Question

Use Exercise 28 to explain why the equation\(Ax = b\)has a solution for all\({\rm{b}}\)in\({\mathbb{R}^m}\)if and only if the equation\({A^T}x = 0\)has only the trivial solution.

Short answer

For the condition given, the number of non-pivot columns in \({A^T}\) is 0, which implies that \({A^T}x = 0\) has a trivial solution.

Step-by-step solution

Assume an arbitrary system and relate the given statement with it

Consider the nonhomogeneous system \(Ax = b\) with matrix \(A\) of the size \(m \times n\). If the system has a pivot position in each row, it will have solution for all values of \(b\) in the subspace of \({\mathbb{R}^m}\) .

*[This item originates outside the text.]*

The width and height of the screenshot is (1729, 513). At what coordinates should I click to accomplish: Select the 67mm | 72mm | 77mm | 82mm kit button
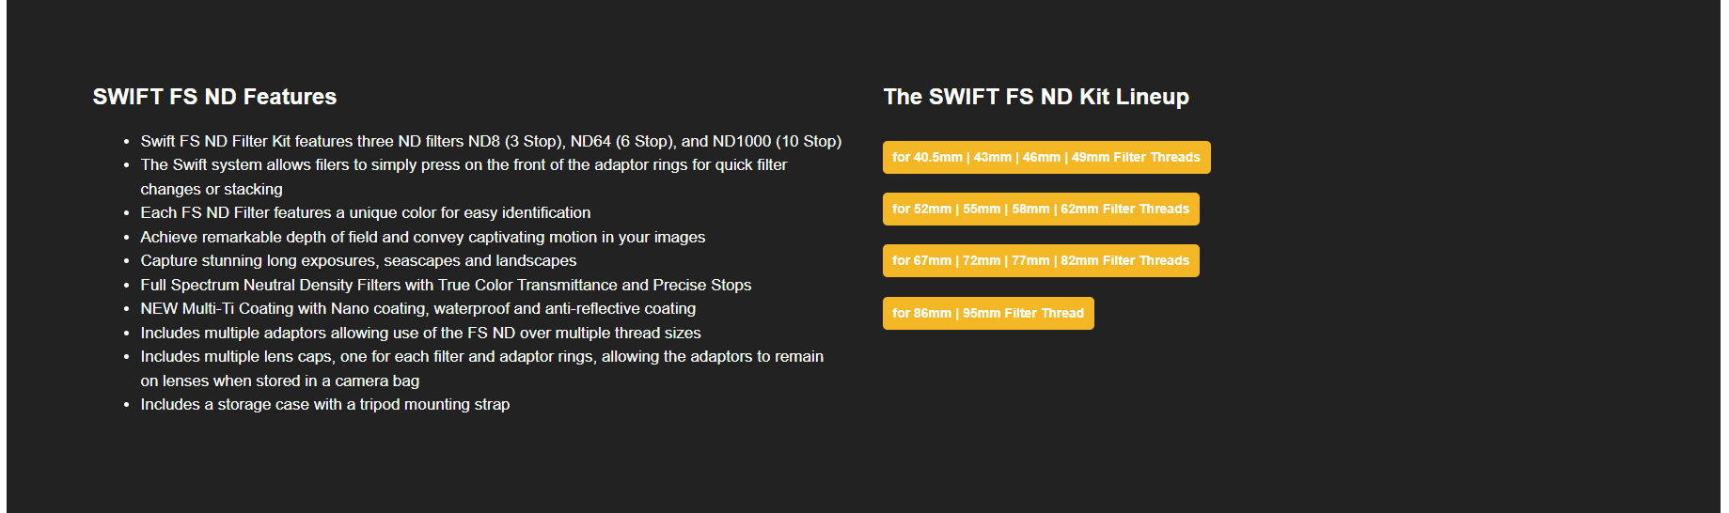pyautogui.click(x=1040, y=260)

Use the result of Exercise 28b

If the system \(Ax = b\) has a pivot position in each row, then the number of columns in \(A\) is \(m\), that is, \({\rm{dimCol}}\,\,A = m\). By the result of Exercise 28b,\({\rm{dimCol}}\,A + {\rm{dim}}\,{\rm{Nul}}\,\,{A^T} = m\). Put the values in \({\rm{dimCol}}\,\,A = m\) to get

\(\begin{aligned} {\rm{dim}}\,{\rm{Col}}\,A + {\rm{dim}}\,{\rm{Nul}}\,\,{A^T} &= m\\m + {\rm{dim}}\,{\rm{Nul}}\,\,{A^T} &= m\\{\rm{dim}}\,{\rm{Nul}}\,\,{A^T} &= 0.\end{aligned}\)

Draw a conclusion

As \({\rm{dim}}\,{\rm{Nul}}\,\,{A^T} = 0\), the number of non-pivot columns in \({A^T}\) is 0, which implies that \({A^T}x = 0\) has a trivial solution.